No one else saw anything or heard anything except the many noises during the night. Colonel Taylor who had certainly gone to Ballechin with high expectations, writing to thank Lord Bute at the end of his visit says, “I heard many noises in the night during my stay at Ballechin, but they were of much the same sort I have been accustomed to hear at a similar time at other houses. I think that some of our witnesses may have given them undue prominence under the influence of their own expectancy.” 

Mr Findlay also writing to Lord Bute makes some rather unflattering comments regarding the critical faculties of some of the guests. Of Mr Shaw who had the vision of the crucifix he writes “He is in the habit of seeing figures outlined in light against a dark background. These he told me he could see at will. He seems to have little critical instinct, and a thorough belief in the supernatural.” 

It all adds up to a classic case of a haunted house that wasn’t, but for the Society for Psychical Research there was worse to come. In a long article in the Times headed ‘On the trail of a Ghost’ J Callender Ross, one of the guests, made a sustained attack on the SPR and by implication on Miss Freer.

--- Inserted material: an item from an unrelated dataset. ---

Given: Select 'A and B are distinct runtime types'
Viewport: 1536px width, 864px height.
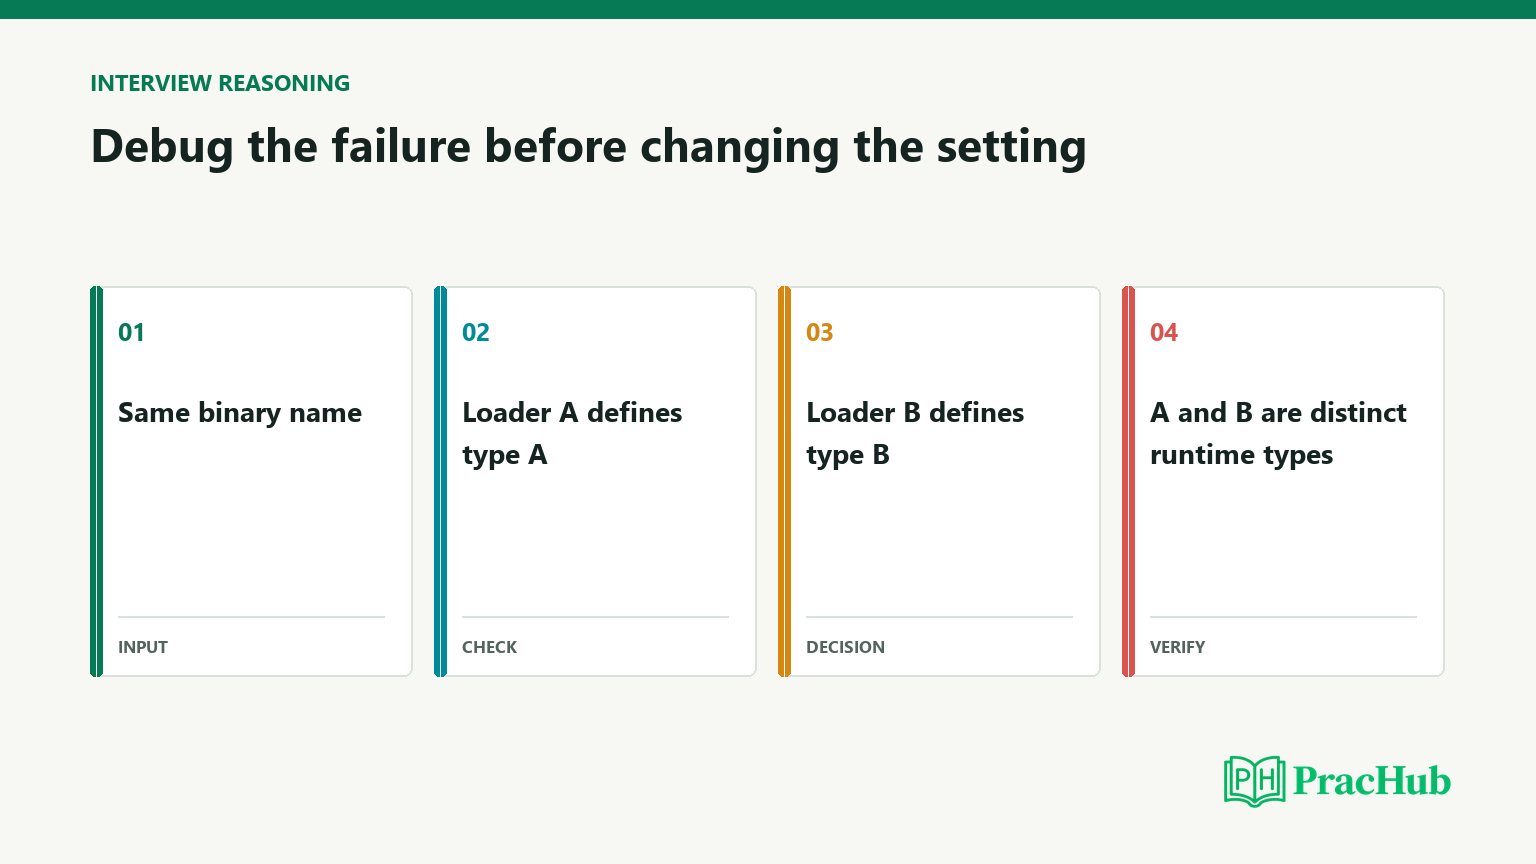Looking at the screenshot, I should [1278, 434].
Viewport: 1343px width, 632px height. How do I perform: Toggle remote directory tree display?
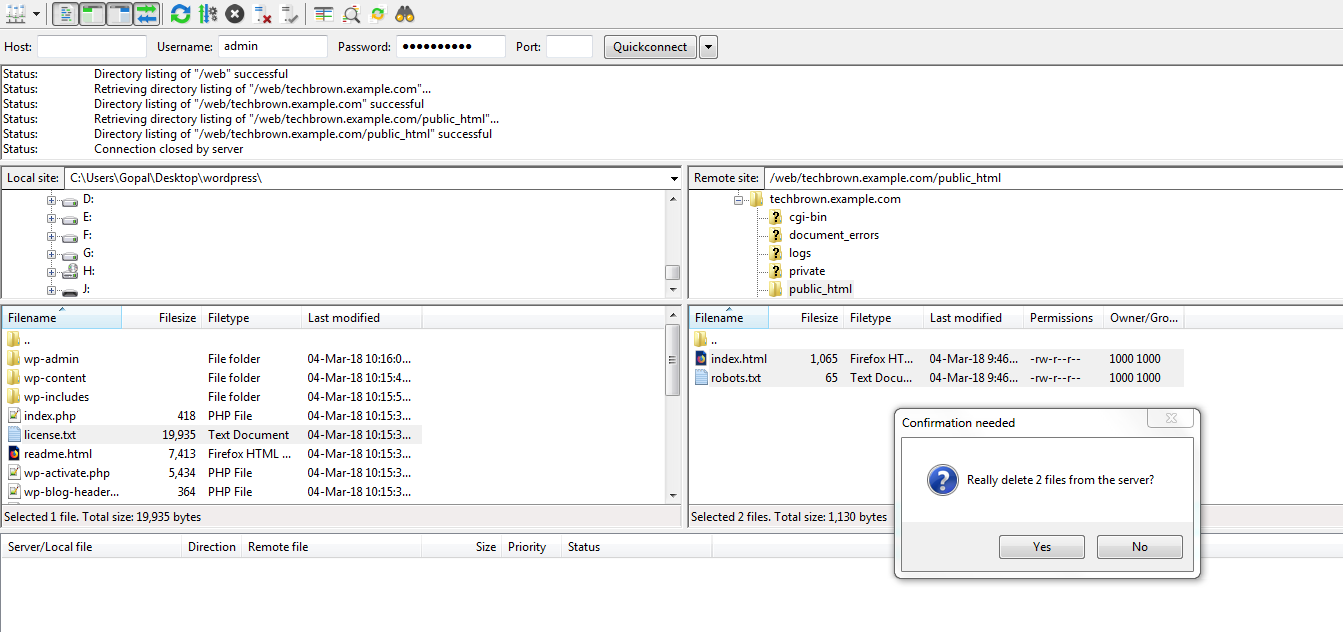point(119,14)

“The only mystery in the matter seems to be the mode in which an ordinary dwelling was endowed with so evil a reputation. I was assured in London that it had had this reputation for 20 to 30 years……Yet the factor on the estate concurs with the lawyer and minister in denying that the house had any reputation for being haunted before the advent of the Heaven family. The minister said that ‘Some of the members of the H family had indulged in practical jokes and boasted of them’ ……It was represented to him (Lord Bute) that he was taking ‘the most haunted house in Scotland’, a house with an old and established reputation for mysteries if not supernatural disturbances. What he has got is a house with no reputation whatever of that kind, with no history, with nothing germane to his purpose beyond a cloud of baseless rumours produced during the last twelve months.” 

In spite of this broadside and the extensive correspondence in the Times that ensued, Miss Freer in due course brought out a book, ‘The alleged haunting of B- house’ in which all the original claims for the peculiar happenings at Ballechin were renewed. The book received rather hostile criticism but even so went to a second edition.

By this time Miss Freer had quarrelled with and severed all connection with the SPR. Ever the survivor she wisely transferred her attentions from psychical research to folk law. She married a man sixteen years younger than herself, left the country and finally died in 1930 aged 73.